It is the power of concerned and committed people, and their organizations, that can
bring what needs to be done within the bounds of what can be done.
 (The State of the World's Children, 1995.)

It takes a whole village to raise a child. (African proverb)

Rationale: Quality services for young children and their families are best ensured by establishing a broad-based group of partners--representing the home, program, and community--to work collaboratively toward achieving common goals. Broad-based representation helps these partners keep in touch with the local community's values, beliefs, history, needs, strengths, and aspirations.

Further, recognition and inclusion of the various perspectives represented in the community enable the home, program, and community partners to develop an appropriate and efficient system of response to local needs.

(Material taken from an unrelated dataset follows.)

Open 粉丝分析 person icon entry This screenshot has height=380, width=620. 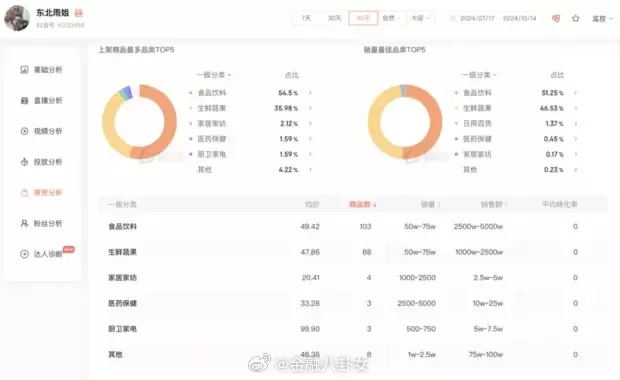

Renewed commitment to serve the whole child within the context of the family and the community requires that services and policies be integrated.

Outcomes: All stakeholders invested in the health, welfare, and development of young children and their families share responsibility for leadership and decision making.

Standard 1: The comprehensive needs of young children and their families are met through ongoing relationships and collaboration in the community, involving families, program personnel, and individuals whose work relates to or may impact the development of young children.

Indicator 1. The program staff collaborates with community resources to provide services as needed by the child and family (e.g., programs provided by community agencies, schools, health care and mental health professionals).

Indicator 2. The diversity and cultures of the community are reflected in the program.

Indicator 3. Referral procedures ensure that families are linked to needed services in the community.

Indicator 4. Local Interagency Coordinating Councils (LICCs) address developmental needs of young children and their families.

Indicator 5. The community and families work together to provide continuous services for all children, ensuring smooth transitions between programs.

Indicator 6. Public awareness activities are implemented to inform the community about the needs and availability of early childhood services.

Standard 2: All available resources in the community are used to eliminate duplication and to reduce gaps in services for children and families.

Indicator 1. All pertinent funding sources and services are utilized to provide comprehensive services to meet individual needs of children and their families.

Indicator 2. A community-wide needs assessment is conducted to identify strengths and weaknesses in available services to eliminate service gaps and overlaps.

Indicator 3. Hard-to-reach families are served through outreach efforts and collaboration among community programs.

Indicator 4. Extended child care needs are addressed within the community, including but not limited to such programs as before- and after-school care, summer programs, respite care, sick-child care, and transportation.

Indicator 5. Community volunteers are invited to participate in the program in a variety of roles, such as serving on interagency committees or advisory groups, communicating with other community organizations, or assisting with public awareness efforts to reach more families.